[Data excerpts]
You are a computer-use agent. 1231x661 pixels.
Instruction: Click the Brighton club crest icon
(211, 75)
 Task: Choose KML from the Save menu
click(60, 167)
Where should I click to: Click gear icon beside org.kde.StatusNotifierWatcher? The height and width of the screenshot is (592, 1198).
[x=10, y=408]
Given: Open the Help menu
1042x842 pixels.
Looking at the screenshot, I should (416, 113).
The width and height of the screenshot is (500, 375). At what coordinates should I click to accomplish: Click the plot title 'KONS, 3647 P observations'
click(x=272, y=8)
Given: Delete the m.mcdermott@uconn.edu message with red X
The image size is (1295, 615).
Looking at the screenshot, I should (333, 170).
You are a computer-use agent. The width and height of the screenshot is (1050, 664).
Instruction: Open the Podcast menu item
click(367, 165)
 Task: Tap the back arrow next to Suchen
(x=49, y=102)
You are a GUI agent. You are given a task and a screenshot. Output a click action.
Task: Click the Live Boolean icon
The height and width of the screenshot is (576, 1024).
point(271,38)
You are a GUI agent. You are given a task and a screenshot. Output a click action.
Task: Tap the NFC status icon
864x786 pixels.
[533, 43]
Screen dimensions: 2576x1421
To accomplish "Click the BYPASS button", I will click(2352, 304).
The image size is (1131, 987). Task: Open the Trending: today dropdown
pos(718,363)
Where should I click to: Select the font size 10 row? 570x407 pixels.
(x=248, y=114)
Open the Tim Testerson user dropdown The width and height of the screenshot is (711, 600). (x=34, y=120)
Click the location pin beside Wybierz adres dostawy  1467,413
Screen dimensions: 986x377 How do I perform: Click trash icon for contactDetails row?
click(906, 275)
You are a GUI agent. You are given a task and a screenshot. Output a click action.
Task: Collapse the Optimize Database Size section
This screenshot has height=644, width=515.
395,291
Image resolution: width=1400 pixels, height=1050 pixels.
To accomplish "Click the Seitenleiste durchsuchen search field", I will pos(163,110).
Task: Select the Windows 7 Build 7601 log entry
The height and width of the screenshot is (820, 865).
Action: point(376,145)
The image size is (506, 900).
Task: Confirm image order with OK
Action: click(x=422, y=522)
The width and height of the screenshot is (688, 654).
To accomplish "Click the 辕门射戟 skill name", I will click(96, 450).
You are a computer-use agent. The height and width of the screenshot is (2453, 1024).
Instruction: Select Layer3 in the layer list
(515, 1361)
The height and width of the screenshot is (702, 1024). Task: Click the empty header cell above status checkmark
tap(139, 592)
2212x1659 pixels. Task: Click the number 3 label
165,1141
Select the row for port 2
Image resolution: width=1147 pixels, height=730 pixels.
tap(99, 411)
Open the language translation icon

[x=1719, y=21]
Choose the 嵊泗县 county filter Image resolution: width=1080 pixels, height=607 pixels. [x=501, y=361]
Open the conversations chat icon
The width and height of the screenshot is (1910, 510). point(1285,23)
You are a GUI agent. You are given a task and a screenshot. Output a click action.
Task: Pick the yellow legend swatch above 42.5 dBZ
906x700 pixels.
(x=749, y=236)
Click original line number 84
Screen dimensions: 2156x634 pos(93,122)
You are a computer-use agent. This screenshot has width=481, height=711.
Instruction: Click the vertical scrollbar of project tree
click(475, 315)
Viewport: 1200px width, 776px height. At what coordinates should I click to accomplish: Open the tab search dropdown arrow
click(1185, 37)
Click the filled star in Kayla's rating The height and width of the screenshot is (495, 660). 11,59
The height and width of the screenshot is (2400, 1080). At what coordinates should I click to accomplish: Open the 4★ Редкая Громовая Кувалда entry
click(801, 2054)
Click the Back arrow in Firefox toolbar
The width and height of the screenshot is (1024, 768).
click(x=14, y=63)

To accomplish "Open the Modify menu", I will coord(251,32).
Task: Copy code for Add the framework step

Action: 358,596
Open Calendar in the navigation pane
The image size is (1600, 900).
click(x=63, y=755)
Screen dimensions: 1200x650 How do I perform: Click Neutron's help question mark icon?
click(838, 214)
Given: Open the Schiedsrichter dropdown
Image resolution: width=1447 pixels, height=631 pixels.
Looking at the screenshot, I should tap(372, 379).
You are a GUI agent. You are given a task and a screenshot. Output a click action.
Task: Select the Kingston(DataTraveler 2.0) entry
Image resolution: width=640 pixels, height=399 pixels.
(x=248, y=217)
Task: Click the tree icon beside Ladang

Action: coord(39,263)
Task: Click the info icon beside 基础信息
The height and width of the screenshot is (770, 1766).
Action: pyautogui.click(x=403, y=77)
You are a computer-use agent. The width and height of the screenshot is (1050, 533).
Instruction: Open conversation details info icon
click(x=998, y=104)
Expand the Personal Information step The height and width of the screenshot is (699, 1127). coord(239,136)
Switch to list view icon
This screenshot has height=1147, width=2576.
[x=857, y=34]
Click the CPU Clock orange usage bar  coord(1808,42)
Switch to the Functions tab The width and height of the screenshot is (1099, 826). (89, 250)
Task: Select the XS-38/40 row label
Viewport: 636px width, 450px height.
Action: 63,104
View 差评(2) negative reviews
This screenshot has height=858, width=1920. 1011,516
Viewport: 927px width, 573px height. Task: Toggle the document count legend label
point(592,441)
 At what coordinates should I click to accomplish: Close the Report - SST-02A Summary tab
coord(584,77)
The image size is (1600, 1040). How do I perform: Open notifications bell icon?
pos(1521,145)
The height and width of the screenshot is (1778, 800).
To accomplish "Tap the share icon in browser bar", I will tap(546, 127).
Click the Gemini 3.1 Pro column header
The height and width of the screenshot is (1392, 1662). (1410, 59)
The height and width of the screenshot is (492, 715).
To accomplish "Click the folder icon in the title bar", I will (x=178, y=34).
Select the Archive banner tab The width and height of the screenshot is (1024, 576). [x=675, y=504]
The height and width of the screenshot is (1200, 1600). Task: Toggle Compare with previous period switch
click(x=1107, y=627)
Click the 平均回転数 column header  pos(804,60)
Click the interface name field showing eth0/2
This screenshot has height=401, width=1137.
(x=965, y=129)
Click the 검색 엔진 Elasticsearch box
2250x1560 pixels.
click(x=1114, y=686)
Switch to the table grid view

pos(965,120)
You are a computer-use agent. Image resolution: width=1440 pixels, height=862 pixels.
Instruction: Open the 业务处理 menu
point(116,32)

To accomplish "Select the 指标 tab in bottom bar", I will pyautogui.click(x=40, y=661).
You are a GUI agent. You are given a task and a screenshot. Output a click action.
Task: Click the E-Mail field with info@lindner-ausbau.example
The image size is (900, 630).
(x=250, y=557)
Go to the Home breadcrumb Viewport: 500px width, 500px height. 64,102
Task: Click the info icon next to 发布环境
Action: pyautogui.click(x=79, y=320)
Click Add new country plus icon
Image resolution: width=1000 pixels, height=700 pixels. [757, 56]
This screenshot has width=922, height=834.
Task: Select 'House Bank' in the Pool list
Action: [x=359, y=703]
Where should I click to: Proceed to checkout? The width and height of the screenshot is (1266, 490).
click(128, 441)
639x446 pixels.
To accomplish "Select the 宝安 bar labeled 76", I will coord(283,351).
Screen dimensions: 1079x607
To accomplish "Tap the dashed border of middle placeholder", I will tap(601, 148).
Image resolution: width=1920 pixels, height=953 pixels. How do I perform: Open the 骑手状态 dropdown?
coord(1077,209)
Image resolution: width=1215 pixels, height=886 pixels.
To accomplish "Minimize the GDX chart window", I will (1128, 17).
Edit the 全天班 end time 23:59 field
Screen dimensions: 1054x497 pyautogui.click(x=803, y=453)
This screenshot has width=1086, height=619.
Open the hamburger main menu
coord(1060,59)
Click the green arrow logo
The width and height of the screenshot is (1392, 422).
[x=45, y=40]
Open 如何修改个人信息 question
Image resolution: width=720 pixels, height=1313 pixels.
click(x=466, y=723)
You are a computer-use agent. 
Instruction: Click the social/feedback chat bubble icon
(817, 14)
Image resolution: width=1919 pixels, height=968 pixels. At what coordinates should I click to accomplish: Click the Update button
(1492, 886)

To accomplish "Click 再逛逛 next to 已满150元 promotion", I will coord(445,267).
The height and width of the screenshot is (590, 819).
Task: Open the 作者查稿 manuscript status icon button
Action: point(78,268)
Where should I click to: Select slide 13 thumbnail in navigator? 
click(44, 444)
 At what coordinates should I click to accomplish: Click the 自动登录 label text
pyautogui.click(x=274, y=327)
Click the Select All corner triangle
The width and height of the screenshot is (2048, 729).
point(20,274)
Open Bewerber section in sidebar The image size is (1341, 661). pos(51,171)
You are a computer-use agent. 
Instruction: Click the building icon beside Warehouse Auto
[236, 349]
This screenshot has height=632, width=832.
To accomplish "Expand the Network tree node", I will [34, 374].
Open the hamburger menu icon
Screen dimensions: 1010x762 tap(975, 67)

# Problem to work on:
Read through the records above and copy the lines that contain "computer".

# Your response:
You are a computer-use agent. 1231x661 pixels.
You are a computer-use agent. The width and height of the screenshot is (1050, 664).
You are a computer-use agent. The height and width of the screenshot is (2453, 1024).
You are a computer-use agent. This screenshot has width=481, height=711.
You are a computer-use agent. The width and height of the screenshot is (1050, 533).
You are a computer-use agent. Image resolution: width=1440 pixels, height=862 pixels.
You are a computer-use agent. 
You are a computer-use agent. 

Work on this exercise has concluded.